相手もレイアに向かって剣先を突き出してくる。
剣が交叉し、切っ先がレイアの肩のあたりを引き裂いた。
血が一筋飛び、顔を若干しかめる。
それと同時に彼女の剣は相手の右鎖骨下辺りを貫いていた。念のために顎を下から拳で勢いよく突きあげておく。
「がっ……!!」
中肉中背の男は胸から血を吹き出し、床へと倒れ込んだ。剣が転がり落ち、周囲に硬質な音が響き渡った。

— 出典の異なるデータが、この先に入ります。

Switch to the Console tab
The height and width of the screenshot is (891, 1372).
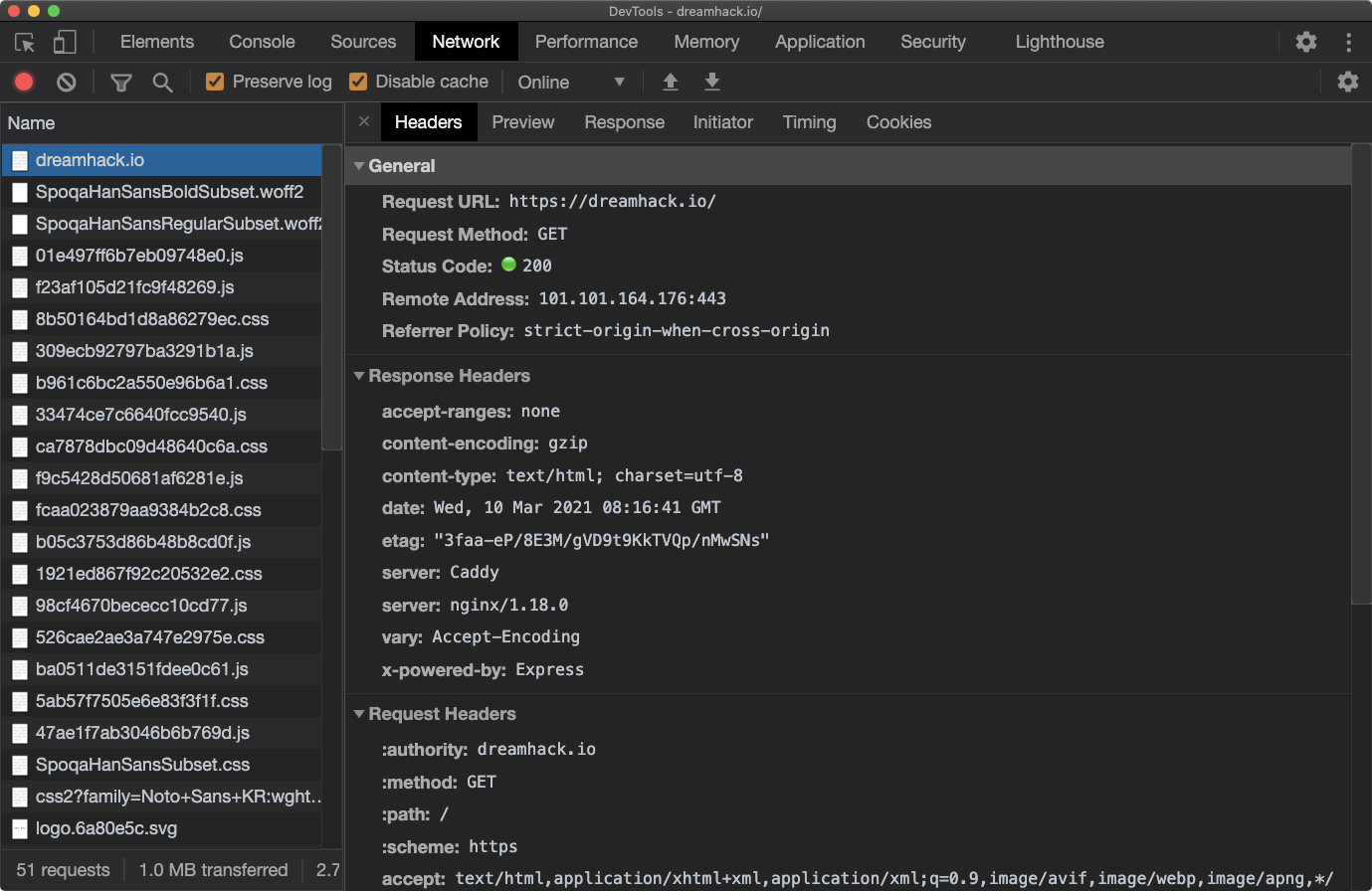(262, 42)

「急所は外した。あんたは殺さないから、安心しな。だがしばらくは大人しくしていろ」
少し息を切らしながらそう言い放ったレイアは身を翻し、戦闘中の仲間の元へと走った。彼女の行く先ではアーサーが相手のひょろりとした男と床に転がり、取っ組み合いをしていた。ぼきりと鈍い音が響いた途端、凄惨な悲鳴が上がった。

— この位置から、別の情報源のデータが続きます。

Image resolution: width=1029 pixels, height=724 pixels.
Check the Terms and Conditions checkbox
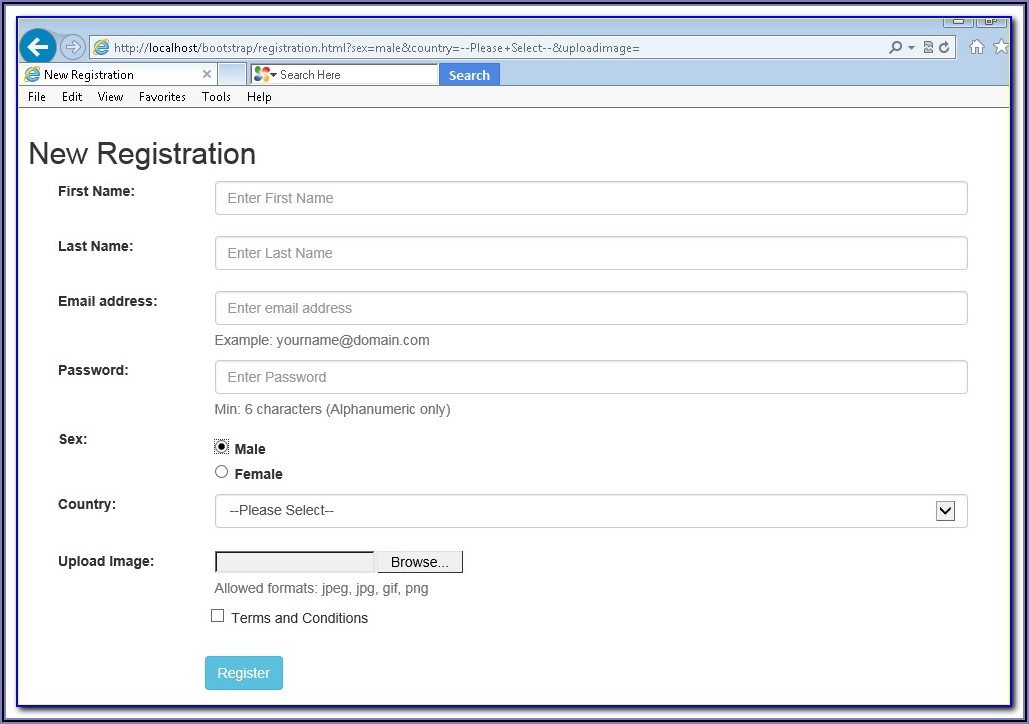(218, 616)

「悪いな。つい焦ってあんたの利き腕を折っちまった。心配せんでも生命まではとらねぇよ」
痛みでのたうち回っている男を尻目に、むくりと身体を先に起こしたのはアーサーだった。転がってる自分の短槍を拾いに行く彼に向かってレイアは軽くため息をつきつつ、声をかけた。
「お前が相手の腕折っちゃうなんて、珍しいな」
「あの男の槍を折ったら、突然掴みかかって来たんだ。押さえ込んでたらつい手加減出来なくなってな」
「そうだったのか。己の得物が折れた時点でお前の勝ちなのにな。それは仕方がない」
レイアが視線を別の方向に向けると、アリオンが横幅のある大柄な男と剣で応戦していた。見た感じ、五分五分の状態だった。

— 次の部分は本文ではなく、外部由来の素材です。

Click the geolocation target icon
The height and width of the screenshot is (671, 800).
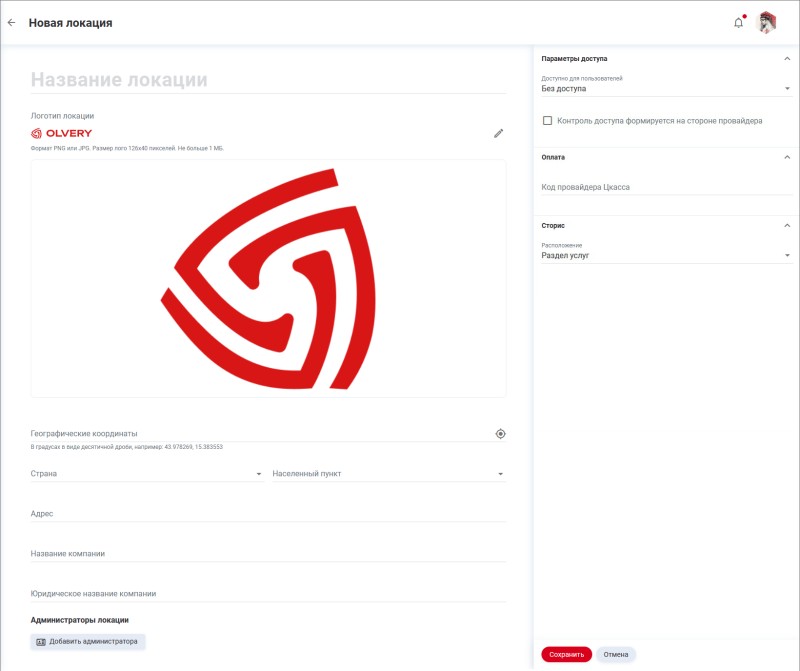tap(500, 434)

「あんたが噂の王子か。そうしていると見た目人間とそう変わらないんだな。その綺麗な顔に傷を付けるのは、男の俺様でも何だか忍びない」
「悪いが、そなたとゆっくりと話している時間はない」
「そうか。そいつはつれないな」
「こちらは四人だが、そちらは五人。誰かがいち早く手を空けねばならないからな」
重量でいくとアリオンが相手している男の方が、横幅に広く大柄な分、明らかに優位だ。時々押してそうで、押されているようにも見える。
「時間がない……それじゃあ、お望み通りさっさと終わらせてやる」
そう言い終わるや否や、相手の剣先が金茶色の瞳を狙って迫ってきた。切っ先はどんどん近付いて来るが、アリオンは何故か微動だにしない。その時だった。
「はあっ!!」
裂帛の気合が耳朶を打った。アリオンの剣が、相手の剣を叩き折ったのだ。
「何……!?」
相手の剣を折った勢いそのまま身体を回転させ、太い首の延髄辺りにポンメルを叩き込んだ。傍から見ると、ワルツを踊っているかのような華麗な動きだった。
「ぐあ……!!」
大柄の男は地響きを立てて床にどうと倒れ込んだ。白目をむいている。レイア達は五人中三人を抑え込むことに成功した。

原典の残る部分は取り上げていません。